*** Opening of DATA FOR THIS TASK ***

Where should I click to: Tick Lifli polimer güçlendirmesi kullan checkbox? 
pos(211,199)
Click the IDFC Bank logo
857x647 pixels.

*** Close of DATA FOR THIS TASK ***
*** Opening of DATA FOR THIS TASK ***

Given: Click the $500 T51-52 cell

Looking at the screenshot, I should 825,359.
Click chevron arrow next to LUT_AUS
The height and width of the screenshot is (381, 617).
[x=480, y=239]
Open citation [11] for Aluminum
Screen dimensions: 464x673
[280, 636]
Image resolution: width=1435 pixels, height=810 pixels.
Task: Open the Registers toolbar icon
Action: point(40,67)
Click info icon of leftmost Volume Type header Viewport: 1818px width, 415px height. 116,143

*** Close of DATA FOR THIS TASK ***

** BRIEF **
Print, from the entries above, the line with "Given: Click the $500 T51-52 cell", the line with "Click info icon" and all lines between them, exactly and with nothing else.

** REPLY **
Given: Click the $500 T51-52 cell

Looking at the screenshot, I should 825,359.
Click chevron arrow next to LUT_AUS
The height and width of the screenshot is (381, 617).
[x=480, y=239]
Open citation [11] for Aluminum
Screen dimensions: 464x673
[280, 636]
Image resolution: width=1435 pixels, height=810 pixels.
Task: Open the Registers toolbar icon
Action: point(40,67)
Click info icon of leftmost Volume Type header Viewport: 1818px width, 415px height. 116,143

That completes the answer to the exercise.